Animal organs could be regularly transplanted into human beings within 20 years, according to a leading UK scientist.

Using a combination of genetic modification and new drugs, a pig's heart has been kept beating in another animal for more than a year in the US.

In controversial experiments, Dr Muhammad Mohiuddin at the US medical research agency the NIH transplanted a pig's heart into a baboon and kept it beating for a year.

Dr Mohiuddin said his research will "instill a new ray of hope for thousands of patients waiting for human donor organs".

Professor Chris Mason, from the department of biochemical engineering at University College London, said the experiments were a major breakthrough that could pave the way for research that could save the lives of thousands.

"It is very early, it is not in man and it's not even in the position of a heart, but it's a huge step forward," he said.

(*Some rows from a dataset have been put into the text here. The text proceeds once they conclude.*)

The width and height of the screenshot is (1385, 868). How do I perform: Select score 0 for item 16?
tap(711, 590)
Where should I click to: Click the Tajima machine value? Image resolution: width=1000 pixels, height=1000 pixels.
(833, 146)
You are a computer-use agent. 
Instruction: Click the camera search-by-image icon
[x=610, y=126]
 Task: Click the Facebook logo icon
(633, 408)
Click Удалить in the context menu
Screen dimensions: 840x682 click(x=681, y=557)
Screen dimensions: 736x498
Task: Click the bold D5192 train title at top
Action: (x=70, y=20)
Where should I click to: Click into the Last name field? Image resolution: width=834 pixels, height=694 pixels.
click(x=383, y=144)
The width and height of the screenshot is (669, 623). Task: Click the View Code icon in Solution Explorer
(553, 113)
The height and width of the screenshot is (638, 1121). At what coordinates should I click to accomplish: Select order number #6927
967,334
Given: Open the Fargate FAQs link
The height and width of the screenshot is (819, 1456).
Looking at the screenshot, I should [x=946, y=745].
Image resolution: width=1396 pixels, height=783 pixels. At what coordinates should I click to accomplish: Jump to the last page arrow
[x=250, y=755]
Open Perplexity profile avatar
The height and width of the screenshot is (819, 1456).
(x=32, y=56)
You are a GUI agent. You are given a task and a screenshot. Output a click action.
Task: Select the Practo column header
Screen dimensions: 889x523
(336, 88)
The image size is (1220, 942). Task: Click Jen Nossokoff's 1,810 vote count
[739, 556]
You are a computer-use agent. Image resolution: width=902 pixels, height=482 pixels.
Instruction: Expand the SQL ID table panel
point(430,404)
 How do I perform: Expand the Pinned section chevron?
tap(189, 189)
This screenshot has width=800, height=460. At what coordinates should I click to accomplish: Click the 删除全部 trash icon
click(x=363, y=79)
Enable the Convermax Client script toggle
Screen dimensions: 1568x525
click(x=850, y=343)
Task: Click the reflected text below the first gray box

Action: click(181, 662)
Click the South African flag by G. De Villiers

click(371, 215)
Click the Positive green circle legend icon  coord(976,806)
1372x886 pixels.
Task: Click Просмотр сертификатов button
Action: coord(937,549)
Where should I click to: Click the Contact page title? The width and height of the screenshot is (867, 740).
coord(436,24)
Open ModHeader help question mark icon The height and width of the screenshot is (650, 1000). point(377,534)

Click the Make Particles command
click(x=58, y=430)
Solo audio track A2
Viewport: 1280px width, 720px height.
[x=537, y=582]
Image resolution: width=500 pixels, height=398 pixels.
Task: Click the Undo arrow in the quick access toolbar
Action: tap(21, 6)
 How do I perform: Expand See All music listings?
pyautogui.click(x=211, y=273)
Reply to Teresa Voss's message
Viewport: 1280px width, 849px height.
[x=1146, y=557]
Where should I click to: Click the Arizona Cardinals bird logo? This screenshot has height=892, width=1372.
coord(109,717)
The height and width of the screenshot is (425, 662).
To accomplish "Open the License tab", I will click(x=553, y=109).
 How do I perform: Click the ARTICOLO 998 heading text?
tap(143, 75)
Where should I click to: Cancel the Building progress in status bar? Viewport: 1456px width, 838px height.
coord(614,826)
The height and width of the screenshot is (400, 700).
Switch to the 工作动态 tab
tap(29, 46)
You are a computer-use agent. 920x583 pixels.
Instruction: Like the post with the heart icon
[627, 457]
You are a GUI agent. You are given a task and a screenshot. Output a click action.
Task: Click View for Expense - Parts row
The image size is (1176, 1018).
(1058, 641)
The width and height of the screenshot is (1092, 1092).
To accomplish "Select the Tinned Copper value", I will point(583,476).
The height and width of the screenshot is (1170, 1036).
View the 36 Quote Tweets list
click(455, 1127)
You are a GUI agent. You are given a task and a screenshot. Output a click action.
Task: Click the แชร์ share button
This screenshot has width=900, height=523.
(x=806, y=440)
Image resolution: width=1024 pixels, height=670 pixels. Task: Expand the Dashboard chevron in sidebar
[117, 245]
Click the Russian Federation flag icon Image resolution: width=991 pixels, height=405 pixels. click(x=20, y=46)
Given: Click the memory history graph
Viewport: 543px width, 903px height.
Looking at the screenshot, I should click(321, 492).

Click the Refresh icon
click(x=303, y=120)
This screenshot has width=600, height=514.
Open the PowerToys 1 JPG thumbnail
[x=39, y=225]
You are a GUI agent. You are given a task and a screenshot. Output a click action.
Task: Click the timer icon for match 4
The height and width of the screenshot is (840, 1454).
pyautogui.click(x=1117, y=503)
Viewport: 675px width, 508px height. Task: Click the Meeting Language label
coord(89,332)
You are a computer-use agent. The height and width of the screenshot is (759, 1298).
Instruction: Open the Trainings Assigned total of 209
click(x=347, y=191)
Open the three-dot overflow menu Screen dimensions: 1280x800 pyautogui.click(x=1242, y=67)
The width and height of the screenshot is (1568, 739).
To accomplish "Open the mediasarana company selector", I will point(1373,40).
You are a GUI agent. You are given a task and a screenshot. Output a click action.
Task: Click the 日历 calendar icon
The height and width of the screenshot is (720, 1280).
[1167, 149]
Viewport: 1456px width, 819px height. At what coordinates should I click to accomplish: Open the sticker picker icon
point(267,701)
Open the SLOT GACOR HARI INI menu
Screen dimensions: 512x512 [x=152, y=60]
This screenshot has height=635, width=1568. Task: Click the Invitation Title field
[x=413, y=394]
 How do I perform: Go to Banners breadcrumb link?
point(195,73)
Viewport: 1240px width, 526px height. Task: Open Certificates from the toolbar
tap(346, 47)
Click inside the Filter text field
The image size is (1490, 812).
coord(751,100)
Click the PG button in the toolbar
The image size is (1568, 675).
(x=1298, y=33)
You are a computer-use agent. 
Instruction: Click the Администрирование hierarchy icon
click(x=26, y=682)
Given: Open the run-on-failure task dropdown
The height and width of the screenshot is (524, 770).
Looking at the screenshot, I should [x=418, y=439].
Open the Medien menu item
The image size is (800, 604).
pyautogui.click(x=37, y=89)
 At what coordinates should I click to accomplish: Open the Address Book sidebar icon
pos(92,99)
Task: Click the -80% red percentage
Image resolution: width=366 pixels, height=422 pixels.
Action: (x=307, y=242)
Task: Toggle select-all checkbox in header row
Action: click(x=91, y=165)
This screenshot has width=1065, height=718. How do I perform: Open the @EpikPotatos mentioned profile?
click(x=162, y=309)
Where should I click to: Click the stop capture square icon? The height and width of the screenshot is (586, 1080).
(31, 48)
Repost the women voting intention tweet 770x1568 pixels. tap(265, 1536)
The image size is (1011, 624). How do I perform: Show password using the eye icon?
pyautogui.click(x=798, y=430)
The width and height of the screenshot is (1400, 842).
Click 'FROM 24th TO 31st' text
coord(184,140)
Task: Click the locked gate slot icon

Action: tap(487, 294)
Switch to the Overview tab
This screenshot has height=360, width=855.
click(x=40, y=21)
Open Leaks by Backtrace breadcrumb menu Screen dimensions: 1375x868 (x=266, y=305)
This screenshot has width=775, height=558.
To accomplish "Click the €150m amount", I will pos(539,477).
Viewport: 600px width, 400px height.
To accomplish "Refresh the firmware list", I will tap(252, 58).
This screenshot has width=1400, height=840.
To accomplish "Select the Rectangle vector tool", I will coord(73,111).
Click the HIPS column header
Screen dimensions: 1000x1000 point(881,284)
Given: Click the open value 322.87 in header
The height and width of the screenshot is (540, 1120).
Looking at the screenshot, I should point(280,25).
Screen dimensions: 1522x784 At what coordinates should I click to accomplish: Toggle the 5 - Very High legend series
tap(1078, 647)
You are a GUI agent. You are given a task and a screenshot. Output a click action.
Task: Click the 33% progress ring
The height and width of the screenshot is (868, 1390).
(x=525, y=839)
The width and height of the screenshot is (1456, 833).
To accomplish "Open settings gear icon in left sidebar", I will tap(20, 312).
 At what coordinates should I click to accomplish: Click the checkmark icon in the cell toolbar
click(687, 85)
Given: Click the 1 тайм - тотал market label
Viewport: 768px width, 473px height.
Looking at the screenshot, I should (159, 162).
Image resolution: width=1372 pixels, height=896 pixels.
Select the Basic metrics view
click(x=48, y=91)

In the UK, approximately 1,000 people die each year while waiting for an organ transplant, and Professor Mason said that it may soon be possible to farm pigs to transplant their organs on demand.

"We are talking 10, 15 or more years away," he told Sky News.

"This is early proof of the concept that shows that a pig's heart can be transplanted into a non-human primate and not be rejected."

Currently, those on waiting lists use an artificial heart, but these are prone to power supply problems, blood clotting, infection and haemolysis, the breakdown of red blood cells.

Scientists believe that pigs' organs could be best for transplant as they are compatible with human organs.